5 Responses to Koala sighting – up close and personal!

  1. ashbycath says:

    An astoundingly good photo for night! It is so undescribably special when a wild koala visits your own land. While they are clustered in some areas around Australia (especially zoos) they are listed as Vulnerable in New South Wales on the Threatened & Endangered Species listing. Many good Australians I know have never seen one in the wild.

    • Joy Window says:

      I had never seen one in the wild until I moved up to the north coast of NSW (from Adelaide and Sydney). They are hard to see up a tree when humans are out and about (usually way up in a eucalypt, camouflaged by branches, and asleep during the day and so not moving).

  2. alan48 says:

    This is great. I also like the fact that you managed to get a good picture of this animal (so close) at this time of night. Always have a camera ready, I say! Anyhow, I am curious as to the fact that the koala does not appear to be climbing on anything but is rather resting on the ground. Definitely up close and personal.

    • Joy Window says:

      We could have walked right up and touched it, but would probably been scratched and bitten for our trouble. They can travel quite fast – well, faster than you’d think – across the ground when they are motivated (and it’s night when they are awake). This one was resting (is it anthropomorphising to say ‘huddling’?) against a soil bank. It was probably confused by the torch and the talking. We did not want to stress it further. I’ve heard that birds’ eyes can be damaged by photographic flashes – I don’t know whether this is true or whether it also applies to mammals, but I imagine it would at least startle the animal.

      My friend Rick, who is a koala rescuer and a member of Friends of the Koala in Lismore, says not to stand in front of a koala because if it is startled it will climb the nearest tall object – meaning you!

  3. Rick, FOKer extraordinaire, says that a mutual friend, one of our neighbours up the mountain, often hears them in the distance, but only in the last couple of years. He continues:

    ‘Their movement into other areas is of great interest. There is a theory that the Big Scrub was once a koala desert or barrier to koalas.
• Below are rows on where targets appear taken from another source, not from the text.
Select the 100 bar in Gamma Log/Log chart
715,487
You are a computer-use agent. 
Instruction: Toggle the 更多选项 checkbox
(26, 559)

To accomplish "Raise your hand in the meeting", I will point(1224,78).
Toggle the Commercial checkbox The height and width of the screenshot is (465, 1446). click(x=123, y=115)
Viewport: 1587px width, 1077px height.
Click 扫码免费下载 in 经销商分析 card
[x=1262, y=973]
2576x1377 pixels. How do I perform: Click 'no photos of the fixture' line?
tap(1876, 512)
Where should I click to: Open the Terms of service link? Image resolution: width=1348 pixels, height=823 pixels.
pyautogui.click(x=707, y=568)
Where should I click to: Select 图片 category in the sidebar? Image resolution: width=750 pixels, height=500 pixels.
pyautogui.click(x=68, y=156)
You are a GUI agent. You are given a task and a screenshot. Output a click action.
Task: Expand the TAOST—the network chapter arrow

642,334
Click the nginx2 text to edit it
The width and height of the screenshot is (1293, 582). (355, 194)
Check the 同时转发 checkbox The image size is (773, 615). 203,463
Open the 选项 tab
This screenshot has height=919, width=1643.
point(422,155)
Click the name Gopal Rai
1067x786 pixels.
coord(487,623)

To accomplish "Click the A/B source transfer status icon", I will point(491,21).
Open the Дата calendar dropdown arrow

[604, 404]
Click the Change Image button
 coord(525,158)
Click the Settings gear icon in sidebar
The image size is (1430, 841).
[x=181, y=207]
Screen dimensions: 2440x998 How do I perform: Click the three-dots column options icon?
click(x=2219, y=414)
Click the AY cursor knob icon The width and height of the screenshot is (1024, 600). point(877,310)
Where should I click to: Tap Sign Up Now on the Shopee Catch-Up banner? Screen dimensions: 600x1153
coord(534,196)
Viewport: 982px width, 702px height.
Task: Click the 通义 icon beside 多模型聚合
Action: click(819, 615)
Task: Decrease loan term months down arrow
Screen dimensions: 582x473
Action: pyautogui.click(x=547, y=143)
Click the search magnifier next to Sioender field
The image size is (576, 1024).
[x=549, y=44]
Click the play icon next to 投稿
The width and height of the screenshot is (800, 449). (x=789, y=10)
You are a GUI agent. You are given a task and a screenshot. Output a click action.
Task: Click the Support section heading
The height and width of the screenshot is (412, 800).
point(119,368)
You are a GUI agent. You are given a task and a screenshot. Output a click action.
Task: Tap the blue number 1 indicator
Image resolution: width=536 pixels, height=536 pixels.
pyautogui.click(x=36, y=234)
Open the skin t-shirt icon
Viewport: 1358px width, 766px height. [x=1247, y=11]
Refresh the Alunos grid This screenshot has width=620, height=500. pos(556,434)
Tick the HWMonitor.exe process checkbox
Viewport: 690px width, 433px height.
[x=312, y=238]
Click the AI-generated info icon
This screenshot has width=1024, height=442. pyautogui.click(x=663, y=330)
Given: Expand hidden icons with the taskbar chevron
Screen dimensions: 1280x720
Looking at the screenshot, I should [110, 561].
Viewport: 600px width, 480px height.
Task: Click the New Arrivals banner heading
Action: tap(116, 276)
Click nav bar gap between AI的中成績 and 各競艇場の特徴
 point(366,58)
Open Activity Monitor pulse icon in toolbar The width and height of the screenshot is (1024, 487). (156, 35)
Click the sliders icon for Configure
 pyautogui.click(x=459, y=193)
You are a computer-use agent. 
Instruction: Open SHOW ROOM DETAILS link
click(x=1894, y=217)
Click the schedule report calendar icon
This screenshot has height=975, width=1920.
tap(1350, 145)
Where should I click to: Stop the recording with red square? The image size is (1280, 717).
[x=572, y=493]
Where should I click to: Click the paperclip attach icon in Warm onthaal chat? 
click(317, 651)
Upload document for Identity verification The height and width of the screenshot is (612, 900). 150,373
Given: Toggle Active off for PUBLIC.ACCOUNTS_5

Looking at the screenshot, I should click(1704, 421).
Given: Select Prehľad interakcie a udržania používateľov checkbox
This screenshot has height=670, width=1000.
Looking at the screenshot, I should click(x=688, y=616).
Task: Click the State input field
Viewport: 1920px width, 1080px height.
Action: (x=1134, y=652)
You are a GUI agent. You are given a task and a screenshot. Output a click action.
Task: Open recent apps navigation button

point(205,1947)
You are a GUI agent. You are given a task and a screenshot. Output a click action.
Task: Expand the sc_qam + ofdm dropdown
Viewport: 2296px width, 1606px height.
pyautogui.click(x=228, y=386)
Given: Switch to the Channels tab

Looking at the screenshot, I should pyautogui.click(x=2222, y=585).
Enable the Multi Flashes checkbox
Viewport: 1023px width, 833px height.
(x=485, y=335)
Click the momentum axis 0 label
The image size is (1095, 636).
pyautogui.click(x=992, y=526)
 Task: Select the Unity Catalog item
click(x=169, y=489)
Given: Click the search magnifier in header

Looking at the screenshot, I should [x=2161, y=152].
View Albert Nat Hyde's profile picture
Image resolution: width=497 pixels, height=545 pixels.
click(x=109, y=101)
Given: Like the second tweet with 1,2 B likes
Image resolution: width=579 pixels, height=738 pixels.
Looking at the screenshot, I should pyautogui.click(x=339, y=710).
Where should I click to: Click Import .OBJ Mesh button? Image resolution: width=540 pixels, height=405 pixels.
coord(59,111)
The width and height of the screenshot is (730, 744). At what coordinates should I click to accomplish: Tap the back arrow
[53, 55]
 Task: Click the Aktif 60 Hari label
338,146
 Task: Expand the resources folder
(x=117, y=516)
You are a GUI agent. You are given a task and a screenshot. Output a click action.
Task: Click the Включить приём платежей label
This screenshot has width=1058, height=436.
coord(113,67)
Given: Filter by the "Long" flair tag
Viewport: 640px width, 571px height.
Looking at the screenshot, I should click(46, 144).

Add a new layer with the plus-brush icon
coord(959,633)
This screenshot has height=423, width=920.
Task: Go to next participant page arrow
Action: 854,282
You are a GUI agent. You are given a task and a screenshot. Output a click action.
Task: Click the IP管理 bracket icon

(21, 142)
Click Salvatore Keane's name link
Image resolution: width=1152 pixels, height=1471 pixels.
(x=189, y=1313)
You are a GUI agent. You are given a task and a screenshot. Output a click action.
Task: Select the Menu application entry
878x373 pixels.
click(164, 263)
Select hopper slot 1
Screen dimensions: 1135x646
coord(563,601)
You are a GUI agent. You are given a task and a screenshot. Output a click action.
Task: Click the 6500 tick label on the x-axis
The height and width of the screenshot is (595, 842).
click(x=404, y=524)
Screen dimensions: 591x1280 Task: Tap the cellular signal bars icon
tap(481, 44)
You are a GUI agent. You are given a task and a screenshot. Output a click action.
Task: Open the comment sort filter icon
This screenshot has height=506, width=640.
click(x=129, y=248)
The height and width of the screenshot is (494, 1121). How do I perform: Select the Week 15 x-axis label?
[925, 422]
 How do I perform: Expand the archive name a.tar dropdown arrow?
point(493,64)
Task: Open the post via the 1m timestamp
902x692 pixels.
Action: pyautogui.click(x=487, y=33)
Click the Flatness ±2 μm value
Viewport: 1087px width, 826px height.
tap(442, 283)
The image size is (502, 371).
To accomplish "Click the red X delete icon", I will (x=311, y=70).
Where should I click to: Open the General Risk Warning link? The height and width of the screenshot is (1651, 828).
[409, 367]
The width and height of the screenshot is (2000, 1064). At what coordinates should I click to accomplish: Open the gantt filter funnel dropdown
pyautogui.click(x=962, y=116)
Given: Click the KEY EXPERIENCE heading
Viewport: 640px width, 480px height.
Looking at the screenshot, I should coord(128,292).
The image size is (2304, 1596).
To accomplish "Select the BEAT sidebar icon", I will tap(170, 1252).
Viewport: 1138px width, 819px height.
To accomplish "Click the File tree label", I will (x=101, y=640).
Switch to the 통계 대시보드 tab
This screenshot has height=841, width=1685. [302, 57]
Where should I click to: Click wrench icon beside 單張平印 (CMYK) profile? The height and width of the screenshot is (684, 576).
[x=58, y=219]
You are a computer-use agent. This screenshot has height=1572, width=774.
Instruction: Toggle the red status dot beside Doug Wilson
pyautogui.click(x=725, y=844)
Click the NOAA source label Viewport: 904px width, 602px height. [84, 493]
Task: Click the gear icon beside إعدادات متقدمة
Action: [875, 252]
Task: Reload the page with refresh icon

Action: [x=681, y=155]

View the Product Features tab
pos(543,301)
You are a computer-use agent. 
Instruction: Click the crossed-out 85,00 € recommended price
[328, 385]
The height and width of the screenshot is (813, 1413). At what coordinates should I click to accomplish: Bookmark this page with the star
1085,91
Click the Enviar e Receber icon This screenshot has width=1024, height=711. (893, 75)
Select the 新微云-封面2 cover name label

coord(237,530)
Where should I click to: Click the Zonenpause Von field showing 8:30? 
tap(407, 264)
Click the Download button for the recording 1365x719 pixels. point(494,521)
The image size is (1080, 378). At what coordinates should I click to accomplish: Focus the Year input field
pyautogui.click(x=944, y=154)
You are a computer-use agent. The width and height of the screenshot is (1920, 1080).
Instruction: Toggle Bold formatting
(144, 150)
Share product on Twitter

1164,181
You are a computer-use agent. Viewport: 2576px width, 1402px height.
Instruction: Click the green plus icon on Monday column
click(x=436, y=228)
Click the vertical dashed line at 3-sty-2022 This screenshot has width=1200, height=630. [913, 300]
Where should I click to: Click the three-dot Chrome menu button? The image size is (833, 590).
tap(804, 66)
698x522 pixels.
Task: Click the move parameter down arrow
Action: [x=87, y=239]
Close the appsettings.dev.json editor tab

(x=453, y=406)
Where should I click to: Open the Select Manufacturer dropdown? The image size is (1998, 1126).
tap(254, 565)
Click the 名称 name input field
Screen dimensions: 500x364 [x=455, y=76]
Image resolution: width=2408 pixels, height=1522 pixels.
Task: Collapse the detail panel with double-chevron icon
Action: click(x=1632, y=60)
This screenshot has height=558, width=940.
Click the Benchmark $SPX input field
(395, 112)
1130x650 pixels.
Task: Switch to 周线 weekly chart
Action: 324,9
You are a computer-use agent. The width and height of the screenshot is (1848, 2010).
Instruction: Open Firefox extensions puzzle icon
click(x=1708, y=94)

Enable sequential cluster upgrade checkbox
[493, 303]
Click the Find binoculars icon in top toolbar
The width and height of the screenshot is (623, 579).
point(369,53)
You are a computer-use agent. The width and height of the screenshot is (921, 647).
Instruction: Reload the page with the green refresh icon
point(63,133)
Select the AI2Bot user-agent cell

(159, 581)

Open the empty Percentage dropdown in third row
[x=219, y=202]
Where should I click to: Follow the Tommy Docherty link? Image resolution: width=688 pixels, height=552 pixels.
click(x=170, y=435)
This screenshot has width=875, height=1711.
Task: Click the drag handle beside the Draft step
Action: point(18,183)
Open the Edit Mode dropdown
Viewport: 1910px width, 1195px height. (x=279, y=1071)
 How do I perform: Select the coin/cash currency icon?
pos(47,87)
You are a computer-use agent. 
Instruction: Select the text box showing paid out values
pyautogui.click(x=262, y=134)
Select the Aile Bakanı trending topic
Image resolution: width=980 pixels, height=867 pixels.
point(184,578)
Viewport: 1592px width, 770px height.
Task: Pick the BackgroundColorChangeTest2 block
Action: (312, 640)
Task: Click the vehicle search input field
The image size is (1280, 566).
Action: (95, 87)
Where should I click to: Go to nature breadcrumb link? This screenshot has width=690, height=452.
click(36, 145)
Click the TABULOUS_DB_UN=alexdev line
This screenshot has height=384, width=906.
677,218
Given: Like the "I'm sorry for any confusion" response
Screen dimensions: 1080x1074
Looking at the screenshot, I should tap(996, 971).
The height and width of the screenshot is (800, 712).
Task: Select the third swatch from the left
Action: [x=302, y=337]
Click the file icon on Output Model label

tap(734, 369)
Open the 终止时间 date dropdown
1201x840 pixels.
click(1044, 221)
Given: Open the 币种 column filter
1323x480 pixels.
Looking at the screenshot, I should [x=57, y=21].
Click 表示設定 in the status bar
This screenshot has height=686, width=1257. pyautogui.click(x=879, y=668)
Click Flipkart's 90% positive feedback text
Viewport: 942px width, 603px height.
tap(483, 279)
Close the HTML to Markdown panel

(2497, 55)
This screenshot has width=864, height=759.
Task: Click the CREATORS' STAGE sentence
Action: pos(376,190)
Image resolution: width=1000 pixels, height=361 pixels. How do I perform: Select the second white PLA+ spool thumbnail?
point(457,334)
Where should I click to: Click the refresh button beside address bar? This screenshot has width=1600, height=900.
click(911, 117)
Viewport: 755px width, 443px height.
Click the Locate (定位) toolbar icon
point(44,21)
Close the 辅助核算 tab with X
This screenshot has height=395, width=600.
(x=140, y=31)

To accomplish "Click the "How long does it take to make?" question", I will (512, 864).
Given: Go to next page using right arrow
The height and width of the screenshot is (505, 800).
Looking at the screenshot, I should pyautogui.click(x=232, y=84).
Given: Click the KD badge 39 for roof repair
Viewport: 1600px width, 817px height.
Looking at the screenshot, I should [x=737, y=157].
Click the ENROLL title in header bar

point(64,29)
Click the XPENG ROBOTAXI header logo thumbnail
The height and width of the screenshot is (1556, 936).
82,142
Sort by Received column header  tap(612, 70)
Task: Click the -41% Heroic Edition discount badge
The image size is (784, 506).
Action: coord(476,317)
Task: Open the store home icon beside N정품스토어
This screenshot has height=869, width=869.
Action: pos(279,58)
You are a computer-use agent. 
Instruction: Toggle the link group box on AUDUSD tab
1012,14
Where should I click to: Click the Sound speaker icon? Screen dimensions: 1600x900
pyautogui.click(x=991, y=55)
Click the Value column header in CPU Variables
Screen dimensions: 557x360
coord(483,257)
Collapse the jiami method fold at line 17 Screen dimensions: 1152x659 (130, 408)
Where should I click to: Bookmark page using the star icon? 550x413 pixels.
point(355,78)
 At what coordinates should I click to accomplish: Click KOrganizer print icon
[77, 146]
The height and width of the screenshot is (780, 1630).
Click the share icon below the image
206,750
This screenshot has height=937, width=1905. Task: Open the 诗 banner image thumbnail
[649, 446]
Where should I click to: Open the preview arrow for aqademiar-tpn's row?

I suspect that food was very limited within the Big Scrub (“the largest area of subtropical lowland rainforest in eastern Australia. It was intensively cleared for agricultural use in the 19th century by colonists” – http://en.wikipedia.org/wiki/Big_Scrub; there is reported to be only 1% left and there’s an ongoing effort to save the remnants and expand them – see http://www.bigscrubrainforest.org.au/)
    ‘Since the white settlers and massive clearing of the Big Scrub I suspect the Koala population diminished and retreated to pockets. The next part is that taken by the “new settlers” in the 70s and 80s who, like me, wittingly and unwittingly planted koala trees or let the regrowth occur. This is my experience at my property at Federal where in the early 80s I never heard Koalas but then in 1990 saw the first one.
    ‘Don’t we have just amazing creatures living around us? I sometimes tell visitors that koalas don’t attack our babies, don’t eat our food, and our lives would be the richer if we could accommodate them into our communities.
    ‘However, don’t stand in front of them – if they are scared they will climb the nearest tall thing.
    ‘We had a researcher from Queensland Uni talk about genetics about 4 years ago. At one stage in the past, FOK was taking ear samples [I assume Rick means small pieces of flesh from the ear for DNA samples, not the whole ear! – Joy] from koalas that came into our group. My poor memory is that she referred to the koalas on Stradbroke Island having a genetic relationship to our koalas but dissimilar to the koalas in the Redlands area of Brisbane. I guess you could infer, or perhaps she did, that at one time there was a land bridge to the Northern Rivers [the north coast of NSW from Tweed Heads down to the Clarence River near Grafton] but somehow the two groups were separated. It’s vague in my head but I can only guess that this idea sprouted from her talk.
    ‘So I can’t take any claim to this or verify now any scientific basis for its validity.
    So you may suggest it’s a theory, but not mine.
    ‘FOK make a recording of sightings so I will fill out the forms for both yours and Cath’s.”